Mostly every Hall of Fame player's memorable moments in their career included an important home run, important base hit, or any other quantifiable measure. Jeter is an anomaly.
Other than the All-Star game reception and the various ceremonies and gifts given to him on his Farewell Tour, Jeter's most memorable moment this season has arguably been when he faked out Jason Kipnis in the eighth inning of a game against the Indians. Kipnis, who broke to second base on a hit-and-run, was unaware of the foul pop-fly that was hit, and instinctually, Jeter faked him out, making it seem like he was receiving a throw from the right side of the infield. The result: a double-play and a very confused Kipnis.
I'd argue that Jeter's work ethic, leadership, and heads-up play have been just as important to the Yankees over the past 20 years as his statistics have been. In 16 of 18 full seasons in the league, Jeter has hit over .290. His 3,411 hits are eighth in MLB history, and he will move into sixth place all-time before the season ends, passing the likes of Yarl Yastrzemski and Honus Wagner. But, it's what doesn't show up on any stat sheet that proves Jeter is one of the best players and best leaders in MLB history. It's this effort and leadership that resulted in five World Series titles.
Jeter has also been a consummate professional throughout his career. As we have seen, the concrete jungle of New York City has caused the demise and desolation of many star athletes and entertainers, who couldn't handle the constant media scrutiny or bright lights shining on them.
Name one scandal Jeter has been a part of? You can't. Despite the supermodel girlfriends, Jeter has been a wizard, a maestro of sorts, somehow evading New York City media with unbelievable ability.

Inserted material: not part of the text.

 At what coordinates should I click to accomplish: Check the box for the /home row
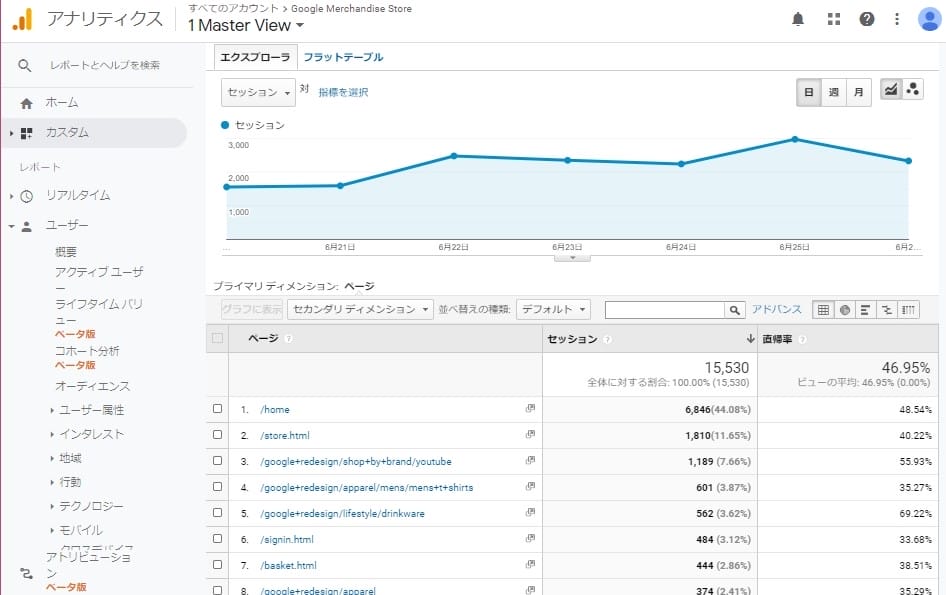pos(218,409)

As Mike Trout transitions into Derek Jeter's role as the new face of baseball, it's important to note something. Many in the NBA community note that there will never be another LeBron James, because of his supreme ability to play and guard every position on the court as a 6'9 freak of nature. I'd argue that there will never be another Derek Jeter, not because of the 3,400-plus hits, but because of the tenacity and manner in which he plays and carries himself off the field.
Derek, from all of us involved in the baseball community, thank you for showing us how the game is supposed to be played. Thank you for giving us all a positive role model in a sports world that's starved of such individuals. Thank you for being you and never losing sight of the determination of excellence. You will not be forgotten.